_Work instructions_: Could you reproduce every record below exactly as it stands?

_Stored items_:
____________________

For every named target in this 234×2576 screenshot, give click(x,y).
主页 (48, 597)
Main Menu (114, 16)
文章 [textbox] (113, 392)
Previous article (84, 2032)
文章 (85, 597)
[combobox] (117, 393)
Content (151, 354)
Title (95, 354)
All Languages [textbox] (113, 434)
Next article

____________________

_Result for this task_:
For every named target in this 234×2576 screenshot, give click(x,y).
主页 (48, 597)
Main Menu (114, 16)
文章 [textbox] (113, 392)
Previous article (84, 2032)
文章 (85, 597)
[combobox] (117, 393)
Content (151, 354)
Title (95, 354)
All Languages [textbox] (113, 434)
Next article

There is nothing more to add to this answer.